[[ Supplied records, beginning ]]

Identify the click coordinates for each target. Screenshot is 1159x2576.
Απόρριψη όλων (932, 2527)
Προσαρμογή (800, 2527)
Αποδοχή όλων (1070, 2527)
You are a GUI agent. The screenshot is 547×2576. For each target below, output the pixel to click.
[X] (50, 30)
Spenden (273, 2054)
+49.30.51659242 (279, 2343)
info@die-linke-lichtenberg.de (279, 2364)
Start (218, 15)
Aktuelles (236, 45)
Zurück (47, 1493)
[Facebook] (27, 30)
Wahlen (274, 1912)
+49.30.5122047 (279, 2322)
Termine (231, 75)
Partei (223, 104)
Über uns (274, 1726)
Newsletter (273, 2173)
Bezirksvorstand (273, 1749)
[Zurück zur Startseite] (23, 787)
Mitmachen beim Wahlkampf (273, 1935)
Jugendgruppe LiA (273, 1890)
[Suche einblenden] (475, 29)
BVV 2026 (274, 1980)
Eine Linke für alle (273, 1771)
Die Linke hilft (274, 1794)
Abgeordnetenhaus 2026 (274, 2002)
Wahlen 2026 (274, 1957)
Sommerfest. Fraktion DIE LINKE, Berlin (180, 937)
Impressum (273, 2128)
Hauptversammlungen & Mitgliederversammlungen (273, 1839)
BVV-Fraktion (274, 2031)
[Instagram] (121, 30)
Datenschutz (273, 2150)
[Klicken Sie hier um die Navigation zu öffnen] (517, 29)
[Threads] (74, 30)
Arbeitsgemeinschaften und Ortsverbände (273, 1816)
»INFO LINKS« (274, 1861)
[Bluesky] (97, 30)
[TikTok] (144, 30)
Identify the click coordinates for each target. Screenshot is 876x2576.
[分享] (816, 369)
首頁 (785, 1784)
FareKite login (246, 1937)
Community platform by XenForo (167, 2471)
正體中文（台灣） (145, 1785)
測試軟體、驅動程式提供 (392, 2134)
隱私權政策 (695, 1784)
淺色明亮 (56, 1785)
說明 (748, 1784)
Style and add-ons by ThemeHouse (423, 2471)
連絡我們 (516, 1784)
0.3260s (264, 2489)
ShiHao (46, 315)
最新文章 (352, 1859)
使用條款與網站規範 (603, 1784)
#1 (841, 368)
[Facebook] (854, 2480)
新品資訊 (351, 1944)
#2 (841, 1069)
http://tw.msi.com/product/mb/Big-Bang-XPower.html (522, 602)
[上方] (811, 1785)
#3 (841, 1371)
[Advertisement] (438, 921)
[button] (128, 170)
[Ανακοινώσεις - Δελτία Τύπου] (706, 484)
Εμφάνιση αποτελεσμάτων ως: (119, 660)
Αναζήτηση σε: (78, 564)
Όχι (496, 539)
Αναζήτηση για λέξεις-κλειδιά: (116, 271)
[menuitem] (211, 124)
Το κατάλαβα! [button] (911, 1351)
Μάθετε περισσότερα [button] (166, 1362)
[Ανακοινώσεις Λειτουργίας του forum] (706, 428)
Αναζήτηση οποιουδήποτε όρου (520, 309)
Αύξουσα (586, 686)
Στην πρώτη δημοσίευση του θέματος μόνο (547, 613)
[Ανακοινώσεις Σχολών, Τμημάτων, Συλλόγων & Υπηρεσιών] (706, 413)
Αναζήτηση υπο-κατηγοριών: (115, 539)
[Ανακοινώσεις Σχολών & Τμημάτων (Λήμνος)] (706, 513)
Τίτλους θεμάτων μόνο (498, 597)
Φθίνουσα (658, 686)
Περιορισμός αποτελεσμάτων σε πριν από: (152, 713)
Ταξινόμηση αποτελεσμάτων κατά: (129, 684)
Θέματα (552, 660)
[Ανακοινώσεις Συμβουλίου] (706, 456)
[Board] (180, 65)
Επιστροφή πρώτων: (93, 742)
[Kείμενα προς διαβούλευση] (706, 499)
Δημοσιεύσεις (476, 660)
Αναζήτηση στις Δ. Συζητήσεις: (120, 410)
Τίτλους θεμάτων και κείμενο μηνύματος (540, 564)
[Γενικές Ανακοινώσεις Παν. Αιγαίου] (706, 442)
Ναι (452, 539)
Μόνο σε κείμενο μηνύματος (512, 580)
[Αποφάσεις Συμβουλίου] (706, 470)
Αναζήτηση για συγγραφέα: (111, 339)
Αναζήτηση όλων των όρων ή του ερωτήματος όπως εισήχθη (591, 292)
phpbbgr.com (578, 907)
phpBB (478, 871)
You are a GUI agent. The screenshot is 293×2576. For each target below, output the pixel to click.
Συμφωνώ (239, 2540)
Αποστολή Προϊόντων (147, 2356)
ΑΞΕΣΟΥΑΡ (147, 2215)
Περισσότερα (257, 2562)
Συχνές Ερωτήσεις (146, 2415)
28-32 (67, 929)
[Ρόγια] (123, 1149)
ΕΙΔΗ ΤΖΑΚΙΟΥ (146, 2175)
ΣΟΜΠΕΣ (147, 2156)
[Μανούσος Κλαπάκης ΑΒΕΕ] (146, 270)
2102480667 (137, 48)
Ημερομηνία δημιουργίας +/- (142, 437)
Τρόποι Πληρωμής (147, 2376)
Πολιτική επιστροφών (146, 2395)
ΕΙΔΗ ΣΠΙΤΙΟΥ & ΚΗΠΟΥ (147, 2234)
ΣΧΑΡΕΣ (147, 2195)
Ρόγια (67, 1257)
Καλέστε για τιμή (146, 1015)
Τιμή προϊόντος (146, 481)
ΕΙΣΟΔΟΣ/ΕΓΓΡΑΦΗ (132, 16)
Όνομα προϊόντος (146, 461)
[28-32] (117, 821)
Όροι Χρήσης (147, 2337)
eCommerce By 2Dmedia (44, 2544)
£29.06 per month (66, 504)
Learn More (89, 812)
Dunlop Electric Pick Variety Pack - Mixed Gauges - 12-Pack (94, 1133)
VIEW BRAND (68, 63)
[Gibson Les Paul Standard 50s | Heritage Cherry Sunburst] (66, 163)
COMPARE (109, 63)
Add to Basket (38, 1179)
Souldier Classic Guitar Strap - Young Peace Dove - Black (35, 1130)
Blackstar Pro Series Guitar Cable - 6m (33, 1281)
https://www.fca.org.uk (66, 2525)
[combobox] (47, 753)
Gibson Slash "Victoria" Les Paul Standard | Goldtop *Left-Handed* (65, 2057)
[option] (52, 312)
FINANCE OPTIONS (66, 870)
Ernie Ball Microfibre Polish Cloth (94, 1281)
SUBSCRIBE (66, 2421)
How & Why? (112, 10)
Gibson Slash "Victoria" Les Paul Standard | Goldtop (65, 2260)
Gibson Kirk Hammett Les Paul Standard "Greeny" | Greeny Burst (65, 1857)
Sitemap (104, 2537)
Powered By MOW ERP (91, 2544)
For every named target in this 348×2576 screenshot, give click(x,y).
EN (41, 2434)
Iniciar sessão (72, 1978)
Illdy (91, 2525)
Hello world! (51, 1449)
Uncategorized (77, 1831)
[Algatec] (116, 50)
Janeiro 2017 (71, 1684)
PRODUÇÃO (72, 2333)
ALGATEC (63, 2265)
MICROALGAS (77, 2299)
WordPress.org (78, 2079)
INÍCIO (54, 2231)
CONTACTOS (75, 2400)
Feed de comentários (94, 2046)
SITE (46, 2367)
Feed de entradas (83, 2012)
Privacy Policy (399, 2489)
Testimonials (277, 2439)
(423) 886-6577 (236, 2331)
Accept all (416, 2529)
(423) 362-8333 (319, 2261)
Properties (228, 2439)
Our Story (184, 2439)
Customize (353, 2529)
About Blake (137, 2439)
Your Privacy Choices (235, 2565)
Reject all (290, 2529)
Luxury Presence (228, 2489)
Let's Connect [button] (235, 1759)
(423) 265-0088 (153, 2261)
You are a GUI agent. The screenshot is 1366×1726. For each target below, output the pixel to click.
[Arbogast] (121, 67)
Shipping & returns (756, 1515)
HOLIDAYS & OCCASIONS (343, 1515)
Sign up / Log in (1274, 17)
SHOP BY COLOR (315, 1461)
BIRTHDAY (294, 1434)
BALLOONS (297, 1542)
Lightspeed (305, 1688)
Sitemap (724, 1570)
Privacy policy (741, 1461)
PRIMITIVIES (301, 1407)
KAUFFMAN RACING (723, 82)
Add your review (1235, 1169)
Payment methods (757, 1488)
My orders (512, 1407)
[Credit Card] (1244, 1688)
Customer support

[[ Supplied records, end ]]

§ Task goal: What is needed is a word-for-word copy of the records above, from the first line through the line that contains "淺色明亮 (56, 1785)".

§ Written answer:
Identify the click coordinates for each target. Screenshot is 1159x2576.
Απόρριψη όλων (932, 2527)
Προσαρμογή (800, 2527)
Αποδοχή όλων (1070, 2527)
You are a GUI agent. The screenshot is 547×2576. For each target below, output the pixel to click.
[X] (50, 30)
Spenden (273, 2054)
+49.30.51659242 (279, 2343)
info@die-linke-lichtenberg.de (279, 2364)
Start (218, 15)
Aktuelles (236, 45)
Zurück (47, 1493)
[Facebook] (27, 30)
Wahlen (274, 1912)
+49.30.5122047 (279, 2322)
Termine (231, 75)
Partei (223, 104)
Über uns (274, 1726)
Newsletter (273, 2173)
Bezirksvorstand (273, 1749)
[Zurück zur Startseite] (23, 787)
Mitmachen beim Wahlkampf (273, 1935)
Jugendgruppe LiA (273, 1890)
[Suche einblenden] (475, 29)
BVV 2026 (274, 1980)
Eine Linke für alle (273, 1771)
Die Linke hilft (274, 1794)
Abgeordnetenhaus 2026 (274, 2002)
Wahlen 2026 (274, 1957)
Sommerfest. Fraktion DIE LINKE, Berlin (180, 937)
Impressum (273, 2128)
Hauptversammlungen & Mitgliederversammlungen (273, 1839)
BVV-Fraktion (274, 2031)
[Instagram] (121, 30)
Datenschutz (273, 2150)
[Klicken Sie hier um die Navigation zu öffnen] (517, 29)
[Threads] (74, 30)
Arbeitsgemeinschaften und Ortsverbände (273, 1816)
»INFO LINKS« (274, 1861)
[Bluesky] (97, 30)
[TikTok] (144, 30)
Identify the click coordinates for each target. Screenshot is 876x2576.
[分享] (816, 369)
首頁 (785, 1784)
FareKite login (246, 1937)
Community platform by XenForo (167, 2471)
正體中文（台灣） (145, 1785)
測試軟體、驅動程式提供 (392, 2134)
隱私權政策 (695, 1784)
淺色明亮 (56, 1785)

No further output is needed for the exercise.